++++ Raw data

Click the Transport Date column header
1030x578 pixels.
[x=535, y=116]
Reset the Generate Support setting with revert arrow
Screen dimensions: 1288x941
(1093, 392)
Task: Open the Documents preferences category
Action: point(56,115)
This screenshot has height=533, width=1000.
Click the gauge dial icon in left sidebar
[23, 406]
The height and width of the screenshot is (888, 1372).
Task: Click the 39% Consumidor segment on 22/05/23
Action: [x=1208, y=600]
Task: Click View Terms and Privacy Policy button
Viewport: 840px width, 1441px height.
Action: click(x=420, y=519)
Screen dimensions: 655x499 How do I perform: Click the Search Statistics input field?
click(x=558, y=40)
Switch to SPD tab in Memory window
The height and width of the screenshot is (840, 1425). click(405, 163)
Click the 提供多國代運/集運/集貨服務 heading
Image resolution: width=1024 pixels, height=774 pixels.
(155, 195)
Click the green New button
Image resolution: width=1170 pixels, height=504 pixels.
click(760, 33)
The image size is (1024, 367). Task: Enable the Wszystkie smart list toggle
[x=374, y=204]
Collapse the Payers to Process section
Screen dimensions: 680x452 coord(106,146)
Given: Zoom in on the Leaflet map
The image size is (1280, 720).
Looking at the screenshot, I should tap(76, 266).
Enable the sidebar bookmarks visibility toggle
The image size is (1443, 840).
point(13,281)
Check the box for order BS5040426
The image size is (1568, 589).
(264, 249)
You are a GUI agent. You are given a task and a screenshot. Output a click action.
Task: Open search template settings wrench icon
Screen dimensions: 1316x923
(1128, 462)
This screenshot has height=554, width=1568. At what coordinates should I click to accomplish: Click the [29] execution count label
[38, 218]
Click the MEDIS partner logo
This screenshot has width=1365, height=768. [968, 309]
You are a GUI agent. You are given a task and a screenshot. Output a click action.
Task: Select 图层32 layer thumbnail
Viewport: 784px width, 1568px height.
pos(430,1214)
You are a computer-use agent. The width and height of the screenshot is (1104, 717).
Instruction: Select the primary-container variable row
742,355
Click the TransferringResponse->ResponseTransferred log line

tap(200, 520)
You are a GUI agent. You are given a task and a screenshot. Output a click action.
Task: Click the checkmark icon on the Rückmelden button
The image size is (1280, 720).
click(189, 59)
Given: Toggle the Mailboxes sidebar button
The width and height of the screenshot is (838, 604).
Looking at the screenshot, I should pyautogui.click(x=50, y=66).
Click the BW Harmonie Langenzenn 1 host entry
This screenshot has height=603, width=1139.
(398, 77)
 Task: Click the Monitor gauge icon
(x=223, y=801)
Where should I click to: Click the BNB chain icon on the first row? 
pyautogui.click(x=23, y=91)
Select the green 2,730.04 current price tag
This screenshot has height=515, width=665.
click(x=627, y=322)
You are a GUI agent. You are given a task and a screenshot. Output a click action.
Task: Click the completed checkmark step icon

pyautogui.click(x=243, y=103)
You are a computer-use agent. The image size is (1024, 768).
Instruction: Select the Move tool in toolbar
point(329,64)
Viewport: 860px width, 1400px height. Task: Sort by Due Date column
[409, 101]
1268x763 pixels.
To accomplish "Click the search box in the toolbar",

++++++++

_What is being asked_:
The number alone is the answer: work out how many lines in the data contain "computer".

_Result of the exercise_:
2